Ein landwirtschaftlicher Betrieb, der sehr hohes Tierwohl gewährleistet aber beispielsweise kein Bio-Futter verfüttert, kann demnach ebenfalls in der Stufe C landen, auch ohne ein zertifizierter Bio-Betrieb zu sein. Stufe A erhalten schließlich jene Betriebe, die noch über die Standards der EU-Bio-Verordnung, im Bereich Tierwohl hinausgehen, indem sie beispielsweise mehr Auslauf, mehr Platzangebot oder kürzere Transportwege sicherstellen. In Österreich sind das aktuell (nachweislich) jene Betriebe, die das AMA-Bio-Siegel oder das Bio-Austria-Logo tragen. Es handelt sich bei den obigen Abstufungen um meinen erarbeiteten Vorschlag. Im Falle einer tatsächlichen Einführung der Skala muss eine finale Abstufung in Zusammenarbeit mit Tierwohlexpert*innen und Veterinärmediziner*innen festgelegt werden.

Abschließende Worte der Expert*innen

Damit eine derartige Skala erfolgreich eingeführt werden kann, braucht es vor allem eine transparente, offene und ehrliche Kommunikation. Die Konsument*innen sollen nachvollziehen können, wie die Einstufungen zustande kommen und darauf aufbauend entscheiden, ob sie bereit sind einen Aufpreis dafür zu bezahlen. Auch mögliche Start-Schwächen sollen aufgezeigt werden, um Vertrauen zu gewinnen und zu zeigen, dass die Skala mit weiteren Erkenntnissen laufend entwickelt und verbessert wird.

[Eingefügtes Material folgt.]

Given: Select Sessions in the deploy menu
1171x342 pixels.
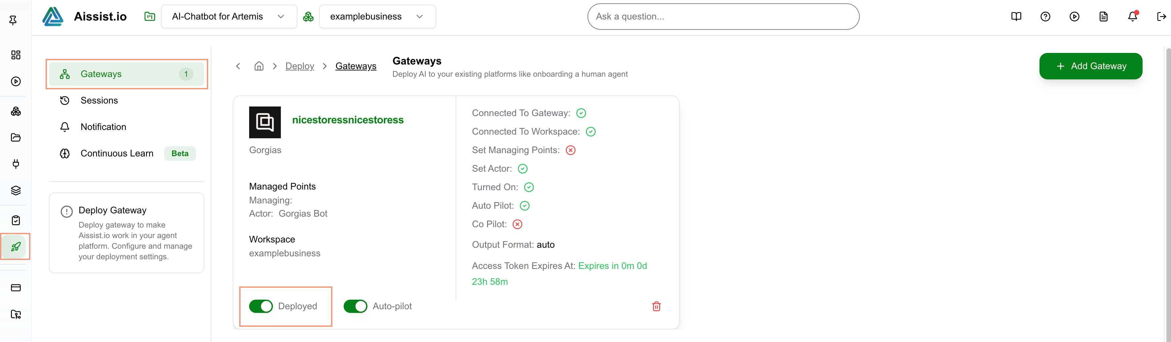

Damit dieses Vertrauen aufgebaut werden kann, benötigt es außerdem ein nachvollziehbares und dichtes Kontrollsystem. Betriebe müssen regelmäßig überprüft werden und bei Verbesserung oder Verschlechterung des Tierwohls wird auch die Skalenstufe entsprechend angepasst. Je mehr Landwirt*innen und Handelsketten schließlich die Tierwohlskala auf ihren Produkten platzieren und je stärker die Konsument*innen dazu bereit sind, sich für höhere Tierwohlstufen zu entscheiden, desto mehr kann das Wohl der österreichischen Nutztiere langfristig gesteigert werden.